Lake George once served as Cullman's primary water source prior to the construction of Lake Catoma in the 1960s. The lake today is used primarily for recreation and fishing.

McAfee and a group of Lake George property owners approached the Cullman Utilities Board earlier this year and asked for any assistance they could provide to determine the severity of the problem along with a possible solution.

"The board told us they had a diver scheduled to check a situation at Lake Catoma and they agreed to ask him to dive at Lake George and check the damage, which he did," McAfee said. "An engineering company estimated the cost of repairing the leak ($150,000), which would require draining the lake. The city offered to shoulder the cost if the property owners would agree to come into the city and that's where we are. The purpose of this meeting is for both groups to get together and discuss what annexation into the city would entail."

McAfee said he would definitely come into the city if officials agreed to repair the dam.

"If we did that, I'd like to see the city agree to maintain the lake's boat launch area," McAfee said. "I'm sure there are some other things that need to be discussed and that's the whole purpose of this meeting."

Council President Woody Jacobs, who is also a member of the utilities board, recalled the January meeting attended by McAfee and others.

"They came to us concerned about the lake losing water and during that meeting we discussed the possibility of them creating a subdivision on the lake after which the residents could hold a community referendum and vote on whether or not to annex into the city," Jacobs said. "If that were to happen I think the city would definitely look at repairing the problem with the dam. At the same time we would also work with homeowners who would be interested in building walls at the water line. Draining the lake to make the needed repairs would give them the opportunity to do that and some other things, and the group seemed receptive to that."

Jacobs said the price tag on determining the extent of the damage is approximately $10,000.

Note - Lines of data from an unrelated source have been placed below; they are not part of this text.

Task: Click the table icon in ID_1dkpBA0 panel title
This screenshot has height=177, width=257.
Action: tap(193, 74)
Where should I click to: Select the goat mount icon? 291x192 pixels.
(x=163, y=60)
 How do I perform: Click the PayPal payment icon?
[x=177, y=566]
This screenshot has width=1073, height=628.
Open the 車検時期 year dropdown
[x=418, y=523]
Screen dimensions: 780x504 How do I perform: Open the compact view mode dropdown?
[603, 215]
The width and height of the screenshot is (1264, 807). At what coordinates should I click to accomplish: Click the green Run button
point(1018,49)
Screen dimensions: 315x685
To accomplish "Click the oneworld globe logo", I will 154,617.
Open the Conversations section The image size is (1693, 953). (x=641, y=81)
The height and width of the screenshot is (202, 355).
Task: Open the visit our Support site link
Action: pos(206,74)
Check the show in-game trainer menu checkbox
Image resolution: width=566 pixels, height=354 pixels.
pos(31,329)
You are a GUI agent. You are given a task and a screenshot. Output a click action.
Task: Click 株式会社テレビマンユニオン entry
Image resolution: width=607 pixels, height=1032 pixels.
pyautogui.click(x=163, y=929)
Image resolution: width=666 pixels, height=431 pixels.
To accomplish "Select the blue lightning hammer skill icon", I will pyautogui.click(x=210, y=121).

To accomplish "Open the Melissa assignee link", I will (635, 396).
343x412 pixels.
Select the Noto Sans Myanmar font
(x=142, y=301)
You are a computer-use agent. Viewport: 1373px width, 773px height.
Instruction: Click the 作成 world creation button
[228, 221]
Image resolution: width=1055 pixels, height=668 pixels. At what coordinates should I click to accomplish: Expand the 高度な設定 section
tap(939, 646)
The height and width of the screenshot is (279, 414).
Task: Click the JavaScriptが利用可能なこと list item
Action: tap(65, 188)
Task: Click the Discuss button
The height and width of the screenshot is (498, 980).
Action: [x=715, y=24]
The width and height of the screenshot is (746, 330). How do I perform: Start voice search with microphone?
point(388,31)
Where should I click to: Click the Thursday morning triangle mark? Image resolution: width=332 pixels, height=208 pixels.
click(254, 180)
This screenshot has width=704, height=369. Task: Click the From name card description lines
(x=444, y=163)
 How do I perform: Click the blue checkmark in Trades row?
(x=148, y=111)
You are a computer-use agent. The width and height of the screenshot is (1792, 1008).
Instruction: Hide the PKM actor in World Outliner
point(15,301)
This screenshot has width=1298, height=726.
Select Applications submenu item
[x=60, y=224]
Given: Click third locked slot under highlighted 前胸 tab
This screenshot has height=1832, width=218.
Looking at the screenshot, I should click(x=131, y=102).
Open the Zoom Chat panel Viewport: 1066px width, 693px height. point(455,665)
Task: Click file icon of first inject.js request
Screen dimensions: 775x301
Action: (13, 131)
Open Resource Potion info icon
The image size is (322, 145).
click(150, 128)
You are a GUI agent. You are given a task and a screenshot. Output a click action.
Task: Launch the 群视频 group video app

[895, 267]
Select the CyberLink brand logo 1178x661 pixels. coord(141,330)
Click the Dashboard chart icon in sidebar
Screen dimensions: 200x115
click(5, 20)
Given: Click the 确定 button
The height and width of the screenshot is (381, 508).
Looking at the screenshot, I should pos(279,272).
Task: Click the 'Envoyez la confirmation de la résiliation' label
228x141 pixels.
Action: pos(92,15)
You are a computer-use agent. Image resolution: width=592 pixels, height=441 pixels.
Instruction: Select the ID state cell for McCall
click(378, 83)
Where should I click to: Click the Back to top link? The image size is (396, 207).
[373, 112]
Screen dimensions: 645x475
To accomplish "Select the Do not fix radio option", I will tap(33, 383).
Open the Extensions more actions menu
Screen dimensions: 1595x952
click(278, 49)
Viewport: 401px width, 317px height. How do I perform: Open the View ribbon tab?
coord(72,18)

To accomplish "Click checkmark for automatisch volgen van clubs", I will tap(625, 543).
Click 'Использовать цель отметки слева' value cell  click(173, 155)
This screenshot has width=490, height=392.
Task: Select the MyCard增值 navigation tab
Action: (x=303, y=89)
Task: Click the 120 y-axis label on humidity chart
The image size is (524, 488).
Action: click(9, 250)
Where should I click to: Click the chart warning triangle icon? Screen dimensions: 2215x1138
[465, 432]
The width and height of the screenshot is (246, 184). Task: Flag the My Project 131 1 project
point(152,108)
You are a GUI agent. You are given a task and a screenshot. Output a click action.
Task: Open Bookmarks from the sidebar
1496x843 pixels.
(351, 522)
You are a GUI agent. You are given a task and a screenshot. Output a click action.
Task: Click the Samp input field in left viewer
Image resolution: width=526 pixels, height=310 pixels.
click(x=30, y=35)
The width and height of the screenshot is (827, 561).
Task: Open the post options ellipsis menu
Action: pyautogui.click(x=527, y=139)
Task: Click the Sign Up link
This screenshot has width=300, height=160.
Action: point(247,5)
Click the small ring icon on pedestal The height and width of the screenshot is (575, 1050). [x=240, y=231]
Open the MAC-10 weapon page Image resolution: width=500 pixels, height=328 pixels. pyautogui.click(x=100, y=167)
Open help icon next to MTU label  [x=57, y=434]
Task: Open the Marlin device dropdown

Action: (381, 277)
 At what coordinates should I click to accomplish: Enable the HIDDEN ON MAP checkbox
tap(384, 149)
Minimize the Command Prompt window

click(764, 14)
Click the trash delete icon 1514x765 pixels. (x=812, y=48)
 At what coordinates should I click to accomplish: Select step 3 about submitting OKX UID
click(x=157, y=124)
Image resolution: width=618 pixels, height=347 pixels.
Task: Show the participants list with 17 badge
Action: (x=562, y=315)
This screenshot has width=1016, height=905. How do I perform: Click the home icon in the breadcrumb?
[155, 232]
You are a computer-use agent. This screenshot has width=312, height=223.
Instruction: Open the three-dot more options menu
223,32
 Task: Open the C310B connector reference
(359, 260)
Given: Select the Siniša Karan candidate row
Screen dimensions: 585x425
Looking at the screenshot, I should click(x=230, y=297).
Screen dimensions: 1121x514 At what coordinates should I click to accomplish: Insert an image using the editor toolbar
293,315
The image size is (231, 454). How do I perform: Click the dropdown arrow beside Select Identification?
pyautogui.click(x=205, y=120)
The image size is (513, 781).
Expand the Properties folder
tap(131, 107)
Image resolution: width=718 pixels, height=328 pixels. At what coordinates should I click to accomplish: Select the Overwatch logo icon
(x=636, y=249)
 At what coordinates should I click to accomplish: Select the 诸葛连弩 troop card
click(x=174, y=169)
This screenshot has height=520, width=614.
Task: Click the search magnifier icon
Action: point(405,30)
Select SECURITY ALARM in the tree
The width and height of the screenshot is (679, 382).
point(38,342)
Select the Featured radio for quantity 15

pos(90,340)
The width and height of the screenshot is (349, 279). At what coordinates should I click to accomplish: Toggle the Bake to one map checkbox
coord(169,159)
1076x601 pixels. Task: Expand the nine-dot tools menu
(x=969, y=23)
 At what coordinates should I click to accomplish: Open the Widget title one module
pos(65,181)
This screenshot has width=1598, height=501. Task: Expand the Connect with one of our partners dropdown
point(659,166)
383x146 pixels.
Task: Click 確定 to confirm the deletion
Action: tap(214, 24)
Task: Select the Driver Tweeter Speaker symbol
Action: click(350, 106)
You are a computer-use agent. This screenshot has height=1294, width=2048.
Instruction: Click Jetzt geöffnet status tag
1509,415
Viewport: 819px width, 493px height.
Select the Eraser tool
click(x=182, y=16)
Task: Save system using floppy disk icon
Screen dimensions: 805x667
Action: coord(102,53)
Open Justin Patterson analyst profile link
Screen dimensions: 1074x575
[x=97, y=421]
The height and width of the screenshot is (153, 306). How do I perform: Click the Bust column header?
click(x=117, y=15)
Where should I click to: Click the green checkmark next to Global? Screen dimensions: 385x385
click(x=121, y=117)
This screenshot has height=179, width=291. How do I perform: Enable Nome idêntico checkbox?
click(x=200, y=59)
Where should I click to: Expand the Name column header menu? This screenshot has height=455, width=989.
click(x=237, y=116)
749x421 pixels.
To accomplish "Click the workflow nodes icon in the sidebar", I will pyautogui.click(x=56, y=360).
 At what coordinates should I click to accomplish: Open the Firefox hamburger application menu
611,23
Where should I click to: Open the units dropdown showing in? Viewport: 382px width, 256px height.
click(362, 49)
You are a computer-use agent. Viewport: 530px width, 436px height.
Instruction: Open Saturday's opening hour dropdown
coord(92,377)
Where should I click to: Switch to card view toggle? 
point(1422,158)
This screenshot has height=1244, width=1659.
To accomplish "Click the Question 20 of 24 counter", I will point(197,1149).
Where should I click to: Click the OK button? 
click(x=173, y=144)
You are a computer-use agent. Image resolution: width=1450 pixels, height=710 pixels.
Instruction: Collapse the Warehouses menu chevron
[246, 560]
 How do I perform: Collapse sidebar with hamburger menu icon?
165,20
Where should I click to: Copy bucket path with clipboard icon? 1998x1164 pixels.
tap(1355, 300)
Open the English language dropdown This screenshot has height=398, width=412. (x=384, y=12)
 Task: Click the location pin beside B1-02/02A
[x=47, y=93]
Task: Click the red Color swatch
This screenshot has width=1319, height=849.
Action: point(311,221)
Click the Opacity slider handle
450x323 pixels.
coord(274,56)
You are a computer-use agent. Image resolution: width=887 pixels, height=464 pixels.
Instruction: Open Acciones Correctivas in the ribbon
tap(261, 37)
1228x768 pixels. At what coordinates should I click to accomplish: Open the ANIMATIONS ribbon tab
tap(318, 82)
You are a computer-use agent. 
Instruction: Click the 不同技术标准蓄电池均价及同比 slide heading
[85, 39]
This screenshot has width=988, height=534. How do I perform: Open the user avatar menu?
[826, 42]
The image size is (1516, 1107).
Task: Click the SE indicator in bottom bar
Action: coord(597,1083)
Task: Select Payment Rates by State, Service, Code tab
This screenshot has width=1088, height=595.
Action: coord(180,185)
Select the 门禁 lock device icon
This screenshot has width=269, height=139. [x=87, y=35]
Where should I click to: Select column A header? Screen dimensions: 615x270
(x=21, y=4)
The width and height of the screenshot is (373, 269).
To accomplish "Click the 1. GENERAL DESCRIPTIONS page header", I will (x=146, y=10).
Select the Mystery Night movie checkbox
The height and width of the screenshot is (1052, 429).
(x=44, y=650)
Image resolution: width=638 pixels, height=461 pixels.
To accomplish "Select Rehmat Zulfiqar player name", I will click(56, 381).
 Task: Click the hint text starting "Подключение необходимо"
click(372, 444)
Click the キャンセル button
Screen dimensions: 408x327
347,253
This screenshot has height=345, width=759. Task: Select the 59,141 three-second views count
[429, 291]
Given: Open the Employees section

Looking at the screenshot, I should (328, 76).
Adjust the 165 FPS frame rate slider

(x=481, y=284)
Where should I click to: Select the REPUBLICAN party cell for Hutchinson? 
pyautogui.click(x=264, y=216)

"The city has already invested some money," Jacobs said. "Engineers are proposing that we install a pipe inside the pipe that is leaking and also install a valve on the lower side of the dam in case we ever need to drain the lake or control the lake level. It is also recommended that the intake structure where you draw the water in be knocked down. That will help the looks of the lake and it will also improve safety since kids like to play on the concrete structure located adjacent to the boat ramp."

Unlike a street paving project in the city where residents who own property along the roadway can be assessed the cost of the improvements, the city cannot legally assess the cost of repairing the leak at Lake George to those property owners because they reside in the county.

Green said the residents he's talked to are open to discussing the possibility of annexing into the city.

"I see a lot of positives on both sides," Green said.

Lake George resident Ken Samp, isn't convinced it's the only option, let alone the best option.

"I definitely want more information and I have a few questions I like to ask such as what will happen to the fish and the blue heron that live on the fish in that lake if they drain it?" Samp asked. "Also, about half of the people who live on my street (County Road 1335) live on the lake. If we annex, half will live in the city and half in the county. What happens then as far as police and fire protection."

Samp also questioned the need to drain the lake to make the needed repairs.

"They didn't have to drain the ocean to repair the levees in New Orleans. It seems like overkill to me. I'd like to know if that's the only alternative," Samp said. "Also, once they drain it and we have to pay extra charges to have the leak repaired, will the city charge people to use the lake? Will those who don't own property adjacent to the lake have free access? Will those who annex into the city have to pay for street upgrades, curb and gutter? What about sewer service? There are a lot of questions we need answered."

There may also be federal wetlands issues to consider, Samp said.

"Once you form a body of water are there wetlands issues that obligate the city to maintain that lake? What about safety? If the lake is allowed to dry up, wouldn't the 40-foot drop-offs create a safety concern, especially for children?" Samp asked. "I'm also not sure who we're trying to make the lake better for. If it's the fisherman who use it, maybe they need to help pay to fix it."

Samp said the main question he hopes to have answered tonight is "what's the benefit for me to come into the city of Cullman?"

"To be honest, I don't see that much of a benefit," Samp said.